Spock mantiene la mirada, pero hay un sutil destello de comprensión en sus ojos.
SPOCK
Comprendo el peso de su dilema, Jim. Horas atrás, experimenté una intrusión subconsciente similar. Visualicé a mi propia descendencia potencial. Dos hijas. Ayana y Aylin. Las vi perecer bajo los efectos colaterales de nuestras decisiones militares. El miedo que experimentamos no es una debilidad de comando, Capitán. Es la constatación de que la "Fractura Estelar" ha transformado nuestro deber en una paradoja trágica. Si fallamos, el universo cae. Si luchamos con la severidad requerida... corremos el riesgo de convertirnos en los arquitectos de su amargura.
JIM
(Apretando los puños)
No voy a matarla, Spock. No me importa lo que diga el Alto Mando de la Tierra. No voy a ejecutar a la versión adulta de la niña que acabo de arropar en su cama. Tiene que haber otra forma. Una anomalía cuántica, un salto temporal... algo que borre esta línea maldita sin destruir su alma en el proceso.
SPOCK
Las probabilidades de un cálculo de dispersión temporal exitoso con los sistemas principales del Enterprise al 12% son de 1 entre 4,500. Sin embargo... es una cifra superior a cero. Apoyaré su curso de acción, Capitán.

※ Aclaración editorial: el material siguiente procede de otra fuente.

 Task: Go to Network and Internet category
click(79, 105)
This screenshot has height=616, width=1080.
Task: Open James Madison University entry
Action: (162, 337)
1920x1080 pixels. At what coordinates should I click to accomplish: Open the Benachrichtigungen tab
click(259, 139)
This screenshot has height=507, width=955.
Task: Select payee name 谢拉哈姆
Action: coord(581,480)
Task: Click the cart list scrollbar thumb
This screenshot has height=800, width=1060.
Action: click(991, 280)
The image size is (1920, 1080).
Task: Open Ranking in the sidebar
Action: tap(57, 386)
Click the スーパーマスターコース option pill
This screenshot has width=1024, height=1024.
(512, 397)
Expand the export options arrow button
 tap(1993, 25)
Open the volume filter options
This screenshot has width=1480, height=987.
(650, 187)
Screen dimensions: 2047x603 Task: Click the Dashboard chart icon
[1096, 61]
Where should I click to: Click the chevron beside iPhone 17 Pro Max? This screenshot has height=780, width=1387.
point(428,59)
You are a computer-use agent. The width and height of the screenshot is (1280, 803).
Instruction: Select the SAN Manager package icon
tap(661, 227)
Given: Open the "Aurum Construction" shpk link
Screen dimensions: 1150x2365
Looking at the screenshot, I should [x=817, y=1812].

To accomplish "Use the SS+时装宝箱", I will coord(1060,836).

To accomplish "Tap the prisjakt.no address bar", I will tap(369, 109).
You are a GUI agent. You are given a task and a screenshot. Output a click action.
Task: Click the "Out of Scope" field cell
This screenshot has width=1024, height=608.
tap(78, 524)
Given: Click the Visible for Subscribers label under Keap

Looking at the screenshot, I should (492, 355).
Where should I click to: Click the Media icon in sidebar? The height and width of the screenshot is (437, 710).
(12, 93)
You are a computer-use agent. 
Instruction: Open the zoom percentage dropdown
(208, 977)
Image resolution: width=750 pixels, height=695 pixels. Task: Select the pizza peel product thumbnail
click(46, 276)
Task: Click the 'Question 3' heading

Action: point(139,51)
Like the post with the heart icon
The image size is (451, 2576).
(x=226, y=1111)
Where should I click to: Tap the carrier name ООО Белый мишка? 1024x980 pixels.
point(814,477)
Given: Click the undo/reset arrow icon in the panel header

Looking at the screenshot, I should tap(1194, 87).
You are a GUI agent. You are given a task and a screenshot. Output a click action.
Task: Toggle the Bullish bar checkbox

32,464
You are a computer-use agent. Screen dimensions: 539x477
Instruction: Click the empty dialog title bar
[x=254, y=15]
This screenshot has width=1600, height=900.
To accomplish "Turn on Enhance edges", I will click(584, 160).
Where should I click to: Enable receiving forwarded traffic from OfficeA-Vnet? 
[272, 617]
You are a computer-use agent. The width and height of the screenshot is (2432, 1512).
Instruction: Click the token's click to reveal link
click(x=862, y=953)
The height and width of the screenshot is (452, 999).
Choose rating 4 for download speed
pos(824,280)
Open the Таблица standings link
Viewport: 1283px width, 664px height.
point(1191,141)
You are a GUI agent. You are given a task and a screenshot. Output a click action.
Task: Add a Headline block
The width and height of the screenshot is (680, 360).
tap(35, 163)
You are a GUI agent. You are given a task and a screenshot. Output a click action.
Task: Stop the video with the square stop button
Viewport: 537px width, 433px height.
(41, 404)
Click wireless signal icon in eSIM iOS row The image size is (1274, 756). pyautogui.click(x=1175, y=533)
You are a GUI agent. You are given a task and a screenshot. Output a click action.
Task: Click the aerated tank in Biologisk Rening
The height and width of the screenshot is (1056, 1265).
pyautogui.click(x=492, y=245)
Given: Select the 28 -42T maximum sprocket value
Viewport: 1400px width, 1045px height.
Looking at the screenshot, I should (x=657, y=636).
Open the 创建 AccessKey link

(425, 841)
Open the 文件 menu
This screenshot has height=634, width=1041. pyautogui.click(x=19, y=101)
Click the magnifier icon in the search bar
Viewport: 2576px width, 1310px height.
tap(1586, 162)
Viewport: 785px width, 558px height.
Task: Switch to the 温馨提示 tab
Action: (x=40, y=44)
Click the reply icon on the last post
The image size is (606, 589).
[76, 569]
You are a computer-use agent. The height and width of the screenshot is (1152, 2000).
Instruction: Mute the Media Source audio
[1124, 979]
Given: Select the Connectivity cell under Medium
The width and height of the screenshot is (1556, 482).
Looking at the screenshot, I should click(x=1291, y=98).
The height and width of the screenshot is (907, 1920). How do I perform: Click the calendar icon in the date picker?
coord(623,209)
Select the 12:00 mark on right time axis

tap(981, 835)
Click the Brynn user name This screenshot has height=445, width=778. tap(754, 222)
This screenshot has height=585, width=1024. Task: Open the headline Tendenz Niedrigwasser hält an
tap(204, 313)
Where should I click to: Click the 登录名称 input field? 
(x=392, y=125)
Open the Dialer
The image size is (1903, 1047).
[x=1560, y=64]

INT. U.S.S. ENTERPRISE - ENFERMERÍA - MAÑANA (TIEMPO DE LA NAVE)La iluminación del día militar se ha encendido, arrojando una luz blanca y estéril sobre las consolas médicas.
NYOTA UHURA está sentada en una de las camillas de diagnóstico secundario. Tiene el rostro pálido y sostiene un pequeño escáner tricorder médico en sus manos. La pantalla muestra una lectura de niveles hormonales y un patrón genético dual en perfecta simbiosis: ADN humano y vulcaniano entrelazándose en una hélice perfecta.
Las puertas se abren y el DR. LEONARD "BONES" MCCOY entra sosteniendo un PADD con los informes médicos del último turno. Al ver a Uhura, se detiene, notando su expresión.
MCCOY
¿Nyota? Pensé que estabas en la cubierta de comunicaciones ayudando a Scotty con los deflectores pasivos. ¿Te encuentras bien? Tienes la cara del color de un espectro de plasma.
Uhura no responde de inmediato. Apaga el tricorder con un clic que suena como un disparo en la habitación silenciosa. Levanta la mirada hacia McCoy, con los ojos humedecidos pero encendidos por una mezcla de terror y determinación inquebrantable.
UHURA
Bones... Necesito que metas esto en el registro médico clasificado. Bajo código de seguridad omega. Nadie puede verlo. Ni el puente, ni el Almo Mando... ni Spock. No todavía.
McCoy frunce el ceño, dejando el PADD sobre la mesa y acercándose con genuina preocupación.
MCCOY
Por los clavos de Cristo, Nyota, me estás asustando. ¿Qué pasa? ¿Es una infección por la radiación del cinturón?
UHURA
(Con la voz temblorosa pero firme)
Estoy embarazada, Bones. Es una niña. Se va a llamar Ayana.
McCoy se queda helado. Sus ojos se abren de par en par mientras procesa la información. Mira el vientre de Uhura y luego su rostro.
MCCOY
Un bebé... en mitad de una jodida guerra civil de la Flota Estelar. Spock... ¿él lo sabe?
UHURA
No. Y no puede saberlo. Anoche tuvo una crisis, Bones. Su mente vulcaniana está al borde del colapso calculando las probabilidades de que nuestra familia sea destruida por esta Fractura. Si se entera de que la niña de sus pesadillas ya es real... que está creciendo dentro de mí en este preciso instante, perderá la lógica. Se volverá sobreprotector, o peor, cometerá un error táctico para mantenernos a salvo. Necesito que guardes el secreto hasta que salgamos de este cinturón de asteroides.